Habe auch ein Problem mit BLASC seit 3 Tagen werden meine Spielzeiten nicht mehr aktualisiert, weiterhin blinkt BLASC immer rot, selbst nachdem ich das Spiel beendet habe noch stundenlang. Betrifft alle aktuellen spiele die ich starte (HDRO, Battleforge, Left 4 Dead....)


----------



## Vestina (29. August 2009)

Geht mir momentan ähnlich. Ich habe vor kurzem einen neuen Char (Nàdjá) auf Garrosh angefangen. Nachdem ich den Blasc-Clienten einmal komplett neu installiert hatte, wurde der Char auch hochgeladen und auch mein Schami auf Ambossar wurde aktualisiert. Seit dem passiert leider nichts mehr.

Erwähnenswert wäre vielleicht noch, das das Uploadfenster mit dem Ladebalken und in dem die Dateien zum Upload kurz ausgegeben werden, beim ersten Mal nach der Neuinstallation ein etwas anders Design hatte. Wobei ich den Skin nicht gewechselt hatte.

Es würde mich mal interessieren, ob die Dtaen noch im Server hängen und auf ihre Verarbeitung warten oder ob das Problem vielleicht woanders zu suchen ist.

*Nachtrag (19:49 Uhr)*
Jetzt wird's kurios. Heute nachmittag habe ich mit meinem Schami weiter gespielt. Dieser wurde korrekt updated (von Stufe 61 auf 63). Meine Blutelf-Paladina (Link siehe oben) auf Garrosh steht aber immer noch auf Stufe 6. Tatsächlich ist sie aber schon auf Stufe 13 (siehe Nàdjá @ WoW-Arsenal). Dieser Charakter hat bei buffed.de im Profil die gleichen Einstellungen, wie allle anderen auch: alles ist "Für alle sichtbar".

Wieso funzt also nur dieser eine Char nicht?

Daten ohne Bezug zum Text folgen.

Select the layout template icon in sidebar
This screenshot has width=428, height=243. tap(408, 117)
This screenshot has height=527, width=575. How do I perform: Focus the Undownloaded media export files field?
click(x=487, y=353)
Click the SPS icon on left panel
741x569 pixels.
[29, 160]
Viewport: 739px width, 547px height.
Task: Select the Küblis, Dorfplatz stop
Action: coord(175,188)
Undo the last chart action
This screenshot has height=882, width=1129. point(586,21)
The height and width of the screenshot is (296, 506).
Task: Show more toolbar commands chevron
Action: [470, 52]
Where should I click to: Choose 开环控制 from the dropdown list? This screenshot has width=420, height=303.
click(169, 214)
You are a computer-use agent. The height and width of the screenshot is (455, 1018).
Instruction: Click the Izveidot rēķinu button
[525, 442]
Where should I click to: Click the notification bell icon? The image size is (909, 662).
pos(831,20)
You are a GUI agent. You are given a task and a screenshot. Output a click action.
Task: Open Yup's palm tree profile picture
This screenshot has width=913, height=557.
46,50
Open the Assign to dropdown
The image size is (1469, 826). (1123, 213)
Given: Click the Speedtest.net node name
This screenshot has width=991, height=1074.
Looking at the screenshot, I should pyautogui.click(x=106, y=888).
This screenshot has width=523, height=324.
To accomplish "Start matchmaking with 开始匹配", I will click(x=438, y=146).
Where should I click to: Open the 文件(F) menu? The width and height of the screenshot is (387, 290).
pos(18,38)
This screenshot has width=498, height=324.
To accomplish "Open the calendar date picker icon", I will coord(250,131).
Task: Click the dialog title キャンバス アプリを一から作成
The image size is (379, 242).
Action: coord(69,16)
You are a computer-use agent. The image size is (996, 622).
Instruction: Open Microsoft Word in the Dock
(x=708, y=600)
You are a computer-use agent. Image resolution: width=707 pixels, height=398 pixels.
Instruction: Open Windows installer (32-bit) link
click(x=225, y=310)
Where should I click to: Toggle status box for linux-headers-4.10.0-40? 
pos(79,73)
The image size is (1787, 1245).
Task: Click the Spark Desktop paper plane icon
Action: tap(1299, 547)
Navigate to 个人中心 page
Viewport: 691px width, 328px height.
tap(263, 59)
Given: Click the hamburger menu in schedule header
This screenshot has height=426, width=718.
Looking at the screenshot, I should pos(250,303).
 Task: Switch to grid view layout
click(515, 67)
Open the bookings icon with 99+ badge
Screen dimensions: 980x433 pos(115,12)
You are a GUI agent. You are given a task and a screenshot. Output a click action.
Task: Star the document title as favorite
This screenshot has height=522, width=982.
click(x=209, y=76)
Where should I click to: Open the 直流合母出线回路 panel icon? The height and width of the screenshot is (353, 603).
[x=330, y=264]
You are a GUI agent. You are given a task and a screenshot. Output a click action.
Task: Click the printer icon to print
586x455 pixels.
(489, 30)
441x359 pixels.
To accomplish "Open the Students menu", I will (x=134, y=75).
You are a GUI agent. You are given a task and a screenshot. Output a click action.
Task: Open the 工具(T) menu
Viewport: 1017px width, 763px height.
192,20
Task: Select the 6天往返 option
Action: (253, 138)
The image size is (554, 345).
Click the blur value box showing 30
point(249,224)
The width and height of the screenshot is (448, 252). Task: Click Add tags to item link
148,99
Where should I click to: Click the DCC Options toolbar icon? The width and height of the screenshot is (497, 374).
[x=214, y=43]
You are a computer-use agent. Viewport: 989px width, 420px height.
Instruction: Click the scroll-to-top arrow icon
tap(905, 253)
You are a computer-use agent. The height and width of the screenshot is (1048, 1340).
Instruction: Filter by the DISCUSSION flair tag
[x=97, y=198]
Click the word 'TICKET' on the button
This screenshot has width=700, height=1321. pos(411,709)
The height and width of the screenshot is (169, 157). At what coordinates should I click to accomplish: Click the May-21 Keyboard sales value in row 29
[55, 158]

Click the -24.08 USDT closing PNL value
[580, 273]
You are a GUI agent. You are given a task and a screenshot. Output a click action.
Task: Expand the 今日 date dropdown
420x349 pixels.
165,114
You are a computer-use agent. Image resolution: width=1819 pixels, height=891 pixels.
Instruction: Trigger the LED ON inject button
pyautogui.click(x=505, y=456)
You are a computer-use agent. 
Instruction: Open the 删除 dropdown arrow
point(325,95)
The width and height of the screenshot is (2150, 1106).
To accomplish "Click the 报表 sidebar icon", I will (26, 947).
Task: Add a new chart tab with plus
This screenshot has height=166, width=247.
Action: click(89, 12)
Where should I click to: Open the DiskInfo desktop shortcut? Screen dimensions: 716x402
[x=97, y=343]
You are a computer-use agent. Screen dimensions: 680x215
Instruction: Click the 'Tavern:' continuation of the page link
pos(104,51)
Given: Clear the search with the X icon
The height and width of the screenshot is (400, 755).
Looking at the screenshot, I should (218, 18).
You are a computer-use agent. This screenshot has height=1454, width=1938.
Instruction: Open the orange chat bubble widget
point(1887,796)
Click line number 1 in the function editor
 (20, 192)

*Nachtrag 30.08.09, 12:04 Uhr*
Hat sich erledigt. Heute nacht hat der Server endlich die Daten verarbeitet.


----------



## Vestina (31. August 2009)

Vestina schrieb:


> Geht mir momentan ähnlich. Ich habe vor kurzem einen neuen Char (Nàdjá) auf Garrosh angefangen. Nachdem ich den Blasc-Clienten einmal komplett neu installiert hatte, wurde der Char auch hochgeladen und auch mein Schami auf Ambossar wurde aktualisiert. Seit dem passiert leider nichts mehr.
> 
> Erwähnenswert wäre vielleicht noch, das das Uploadfenster mit dem Ladebalken und in dem die Dateien zum Upload kurz ausgegeben werden, beim ersten Mal nach der Neuinstallation ein etwas anders Design hatte. Wobei ich den Skin nicht gewechselt hatte.
> 
> ...



Und nun wird der Char wieder nicht aktualisiert! *rgmbl Woran kann das liegen, das nur dieser eine Charakter nur unregelmäßig auf dem Server aktualisiert wird? Die FAQs dazu bin ich schon durchgegangen. Da stimmt alles. Muß ich wirklich jedesmal den Clienten deinstallieren und alles wieder neu installieren, damit die Aktualisierung funktioniert?


----------



## rudeboy1609 (1. September 2009)

Also ich habe seit einer Woche auch ein Problem mit dem Upload meiner Charakterdaten.
Als erstes: alle Addons sind auf aktuellem Stand, Blasc schon mehrmals deinstalliert und neu installiert, beim manuellen Upload wird mir nur ein Char angezeigt, obwohl dieser auch nach Tagen nicht aktualisiert wurde. 
Ich habe dann mal einen Blick in die blascprofiler.lua geworfen und darin finde ich seltsamerweise auch nur diesen einen Char, obwohl ich überwiegend mit dem anderen online bin. 
Und ja, der Profiler ist bei beiden Chars aktiviert.
Weiterhin ist es seltsam das ich bei meinen Chars keine Auswahl der Details mehr treffen kann.
Siehe dieses Bild, so sollte es sein. Klicke ich jedoch auf einen meiner Chars ändert sich nichts und ich bekomme keine Auswahl.
Es handelt sich um die Chars Rudeboy und Ludica auf dem Realm Durotan.
Jetzt stellt sich mir die Frage ob Blasc ein Problem mit Windows 7 64bit hat, wobei es auch mit diesem System schon funktioniert hat.
Sollte jemand eine Lösung für dieses Problem kennen wäre ich sehr dankbar, möchte endlich die restlichen Ulduar Kills in meiner Signatur finden. 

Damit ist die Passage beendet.